* **Source data**
####################
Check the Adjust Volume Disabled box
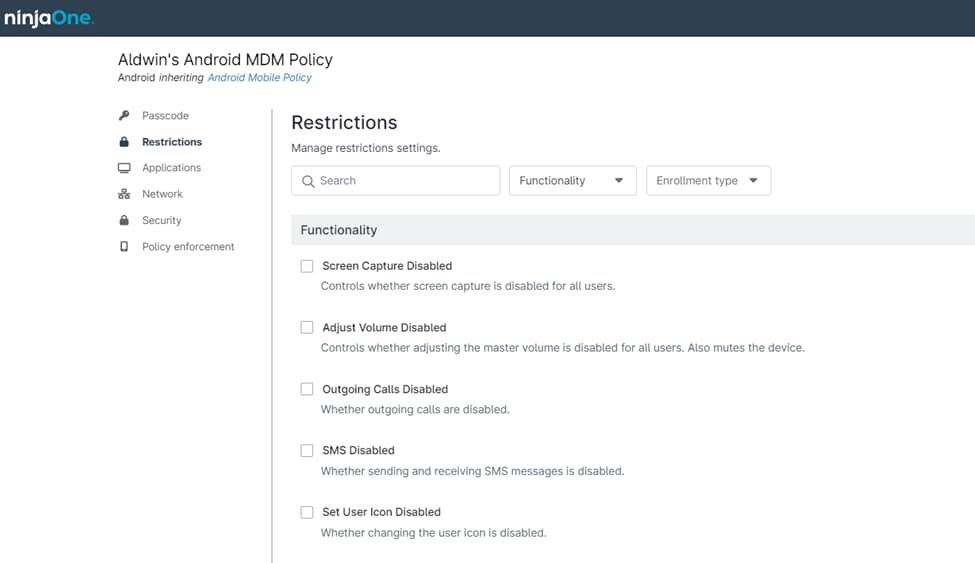 (307, 328)
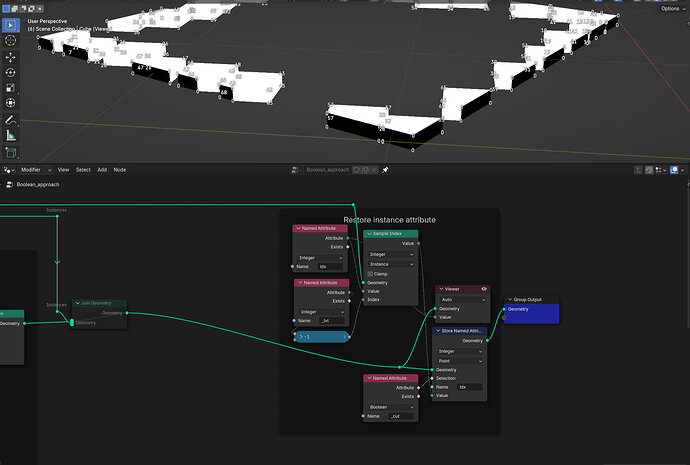Select the Annotate pencil tool
The width and height of the screenshot is (690, 465).
point(11,120)
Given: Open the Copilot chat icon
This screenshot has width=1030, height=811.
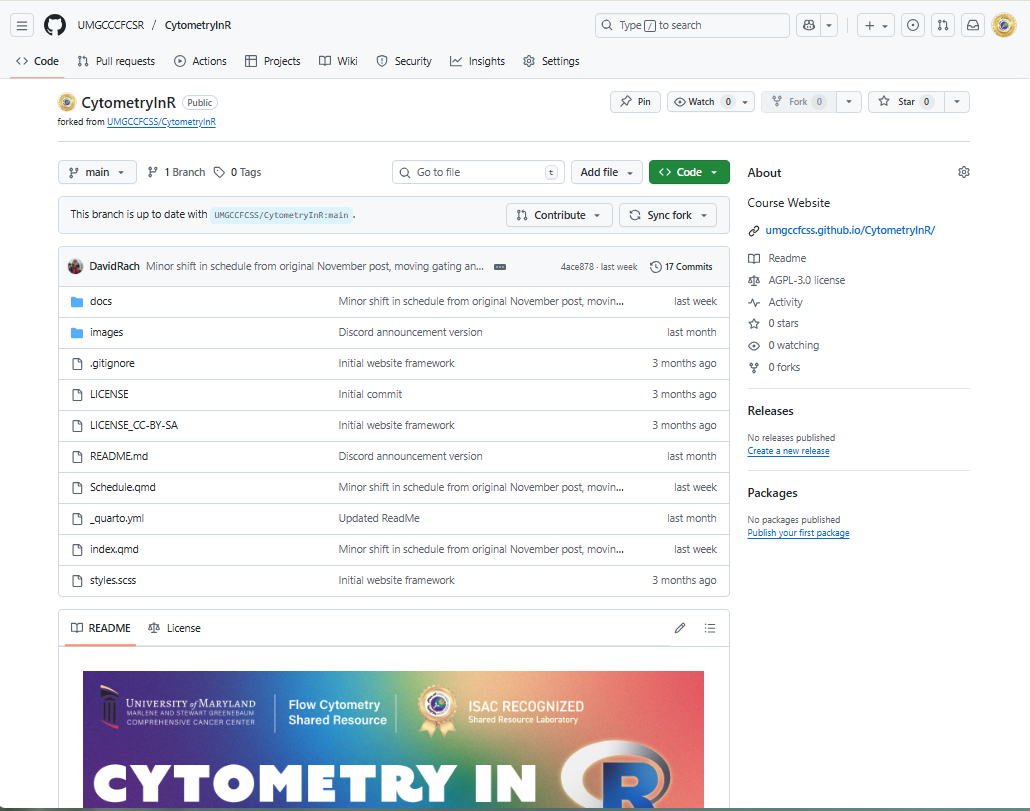Looking at the screenshot, I should pyautogui.click(x=808, y=26).
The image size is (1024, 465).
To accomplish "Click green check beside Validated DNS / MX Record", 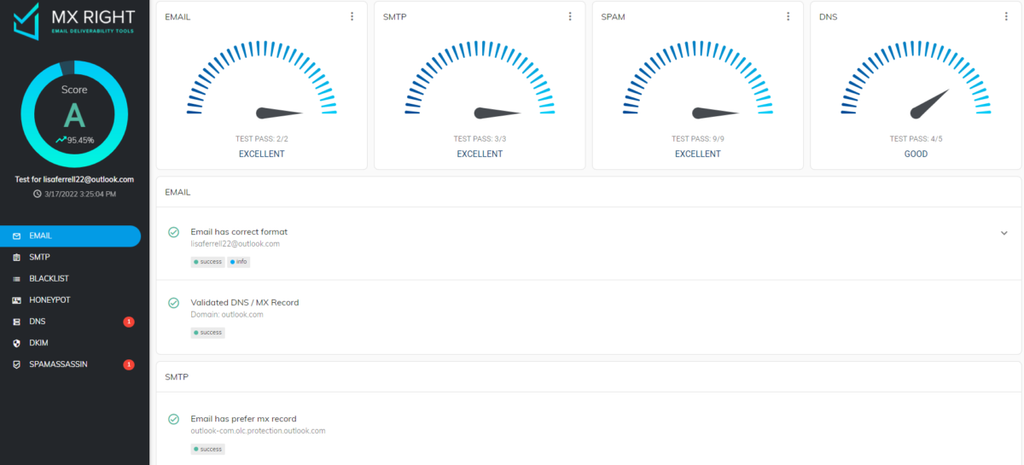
####################
Starting at the first line of the entries, restate word for word everything through the line that holds "The image size is (1024, 465).", both ends included, but omit any pictures.

Check the Adjust Volume Disabled box
 (307, 328)
Select the Annotate pencil tool
The width and height of the screenshot is (690, 465).
point(11,120)
Given: Open the Copilot chat icon
This screenshot has width=1030, height=811.
Looking at the screenshot, I should pyautogui.click(x=808, y=26).
The image size is (1024, 465).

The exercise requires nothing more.